◆ Exercise: I'd like every line from the material below that has "folder" in it.

◆ Records provided:

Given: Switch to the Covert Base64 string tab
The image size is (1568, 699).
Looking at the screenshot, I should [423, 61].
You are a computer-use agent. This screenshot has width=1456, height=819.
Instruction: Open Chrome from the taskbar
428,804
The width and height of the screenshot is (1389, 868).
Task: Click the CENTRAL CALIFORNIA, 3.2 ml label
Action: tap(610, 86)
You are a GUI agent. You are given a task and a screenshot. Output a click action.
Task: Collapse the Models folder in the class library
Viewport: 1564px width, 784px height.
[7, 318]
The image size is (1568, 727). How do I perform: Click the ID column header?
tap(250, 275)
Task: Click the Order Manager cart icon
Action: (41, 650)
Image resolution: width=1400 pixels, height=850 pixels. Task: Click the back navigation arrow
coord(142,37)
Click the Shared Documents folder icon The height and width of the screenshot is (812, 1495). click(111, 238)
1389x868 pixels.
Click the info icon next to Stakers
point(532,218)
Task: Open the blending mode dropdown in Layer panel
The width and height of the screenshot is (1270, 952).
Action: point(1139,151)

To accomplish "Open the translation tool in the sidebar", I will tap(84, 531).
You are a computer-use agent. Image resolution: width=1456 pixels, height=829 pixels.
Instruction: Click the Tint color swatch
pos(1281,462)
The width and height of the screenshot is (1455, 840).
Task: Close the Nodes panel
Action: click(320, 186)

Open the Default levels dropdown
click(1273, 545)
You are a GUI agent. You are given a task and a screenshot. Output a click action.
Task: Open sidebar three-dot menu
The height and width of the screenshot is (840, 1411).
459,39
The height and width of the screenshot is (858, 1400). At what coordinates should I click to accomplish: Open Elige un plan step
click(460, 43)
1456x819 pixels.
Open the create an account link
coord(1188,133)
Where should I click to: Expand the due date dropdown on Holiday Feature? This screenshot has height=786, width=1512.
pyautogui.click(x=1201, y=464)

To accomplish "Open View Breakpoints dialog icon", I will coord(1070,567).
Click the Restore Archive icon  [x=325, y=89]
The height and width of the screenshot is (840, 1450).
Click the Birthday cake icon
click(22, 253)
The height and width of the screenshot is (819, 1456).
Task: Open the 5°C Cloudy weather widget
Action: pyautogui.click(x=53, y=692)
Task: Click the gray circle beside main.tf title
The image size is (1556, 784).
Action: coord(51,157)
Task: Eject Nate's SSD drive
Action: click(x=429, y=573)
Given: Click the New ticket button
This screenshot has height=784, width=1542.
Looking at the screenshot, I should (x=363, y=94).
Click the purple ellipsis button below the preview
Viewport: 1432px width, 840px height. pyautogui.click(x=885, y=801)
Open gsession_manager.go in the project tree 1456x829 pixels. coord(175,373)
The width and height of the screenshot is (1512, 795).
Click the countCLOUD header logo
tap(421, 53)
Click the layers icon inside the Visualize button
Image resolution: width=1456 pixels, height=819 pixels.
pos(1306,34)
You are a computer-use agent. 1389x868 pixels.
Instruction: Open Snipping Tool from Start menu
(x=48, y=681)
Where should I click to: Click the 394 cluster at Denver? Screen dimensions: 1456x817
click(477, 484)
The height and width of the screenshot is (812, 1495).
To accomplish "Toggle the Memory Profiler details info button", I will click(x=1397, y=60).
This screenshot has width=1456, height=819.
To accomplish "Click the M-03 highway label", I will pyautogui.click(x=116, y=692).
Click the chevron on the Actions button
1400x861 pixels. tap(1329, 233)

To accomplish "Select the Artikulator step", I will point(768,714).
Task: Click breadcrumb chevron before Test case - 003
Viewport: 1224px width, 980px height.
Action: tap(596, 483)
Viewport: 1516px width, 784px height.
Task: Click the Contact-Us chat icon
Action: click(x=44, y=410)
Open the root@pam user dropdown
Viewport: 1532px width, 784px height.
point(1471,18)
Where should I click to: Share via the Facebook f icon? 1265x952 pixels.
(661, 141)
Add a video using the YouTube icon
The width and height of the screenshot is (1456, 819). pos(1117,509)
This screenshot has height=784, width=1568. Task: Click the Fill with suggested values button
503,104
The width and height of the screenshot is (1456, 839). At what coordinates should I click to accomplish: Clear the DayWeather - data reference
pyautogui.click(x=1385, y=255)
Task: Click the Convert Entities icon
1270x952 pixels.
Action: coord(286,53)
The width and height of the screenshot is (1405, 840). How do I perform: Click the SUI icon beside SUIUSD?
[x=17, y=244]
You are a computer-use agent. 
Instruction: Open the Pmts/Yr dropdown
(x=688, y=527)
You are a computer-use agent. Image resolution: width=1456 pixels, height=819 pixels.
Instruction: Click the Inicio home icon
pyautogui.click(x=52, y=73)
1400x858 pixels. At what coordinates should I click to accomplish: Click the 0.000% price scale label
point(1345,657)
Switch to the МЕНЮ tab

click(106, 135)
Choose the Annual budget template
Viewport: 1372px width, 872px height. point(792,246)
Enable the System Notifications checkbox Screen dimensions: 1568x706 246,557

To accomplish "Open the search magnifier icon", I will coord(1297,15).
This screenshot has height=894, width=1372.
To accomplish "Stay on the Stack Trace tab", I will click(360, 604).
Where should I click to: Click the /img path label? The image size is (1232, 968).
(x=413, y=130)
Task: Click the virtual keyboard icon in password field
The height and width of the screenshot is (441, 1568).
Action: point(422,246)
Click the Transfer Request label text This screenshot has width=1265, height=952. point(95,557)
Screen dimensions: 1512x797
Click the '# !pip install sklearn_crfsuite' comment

◆ Exercise response:
Task: Collapse the Models folder in the class library
Click the Shared Documents folder icon The height and width of the screenshot is (812, 1495). click(111, 238)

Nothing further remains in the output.